:: Goal of the exercise ::
Can you gather every line of the data below that contains the string "Click", counting a match only when the case is the same?

:: Records to process ::

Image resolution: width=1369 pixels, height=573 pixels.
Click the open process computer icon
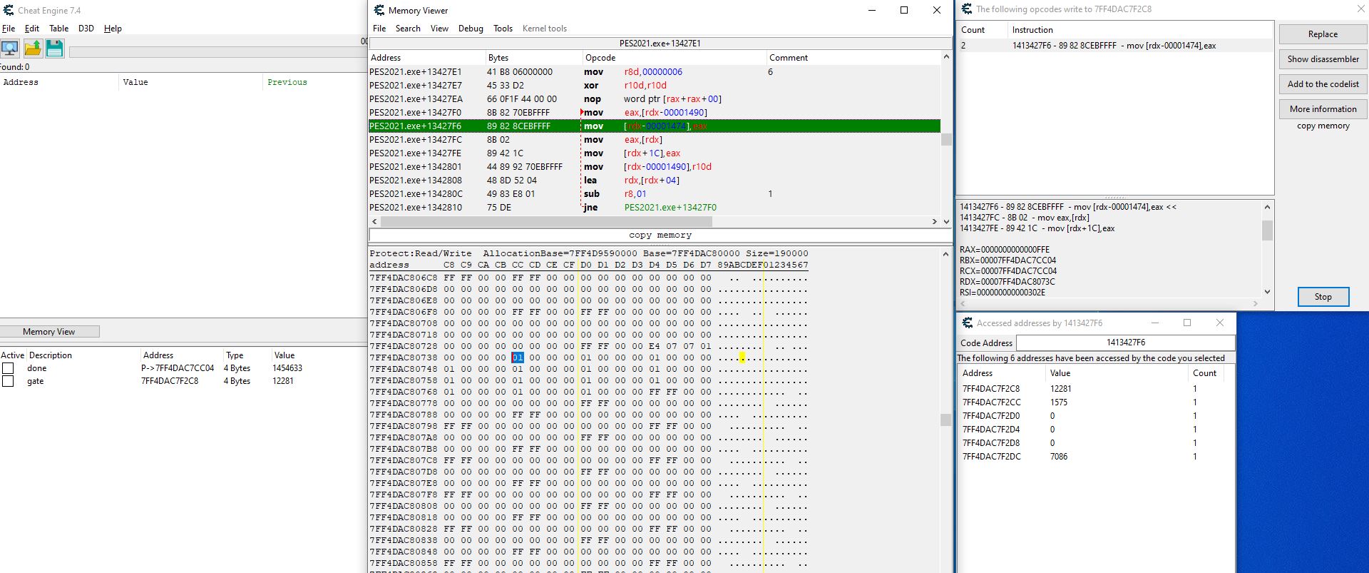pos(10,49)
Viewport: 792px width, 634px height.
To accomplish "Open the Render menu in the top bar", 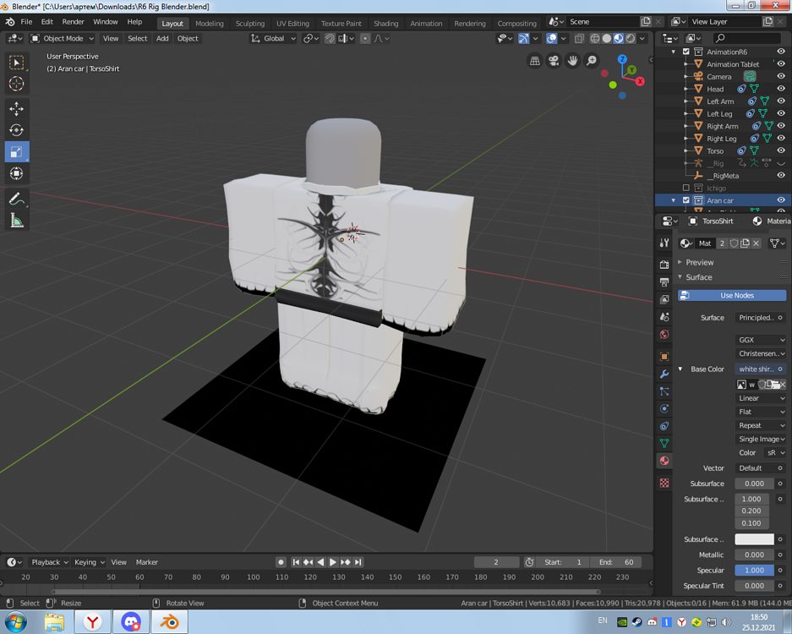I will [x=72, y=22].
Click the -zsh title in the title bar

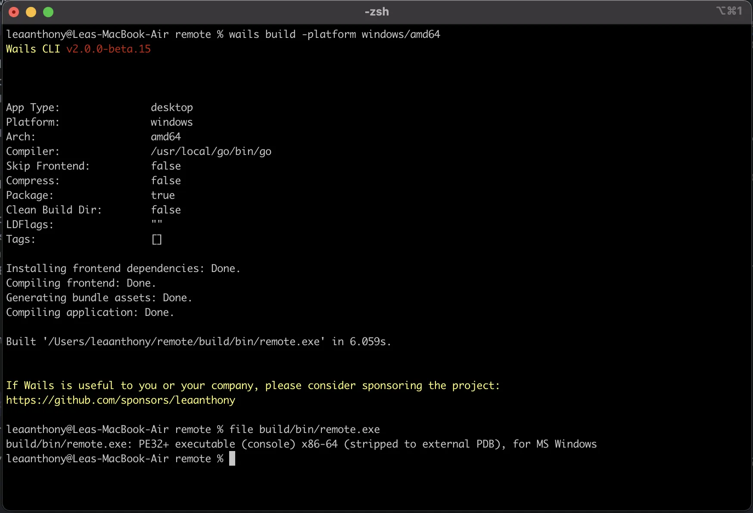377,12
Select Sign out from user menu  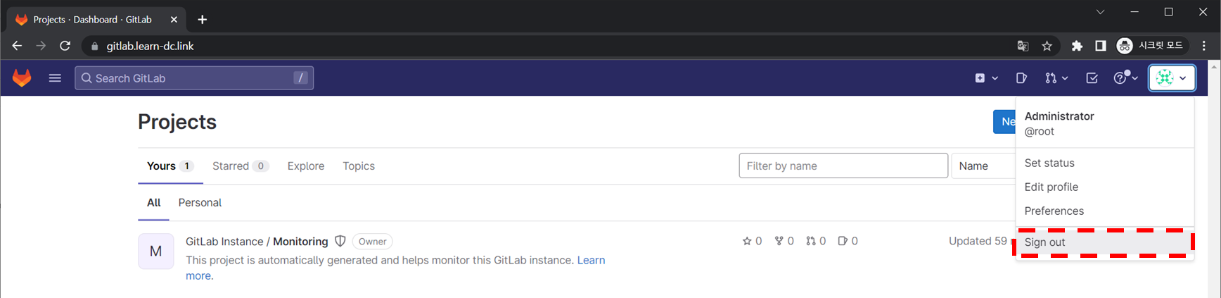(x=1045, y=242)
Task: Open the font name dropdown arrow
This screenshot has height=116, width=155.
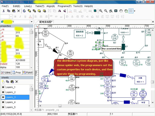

:: Problem solution ::
Click the open process computer icon
Click the -zsh title in the title bar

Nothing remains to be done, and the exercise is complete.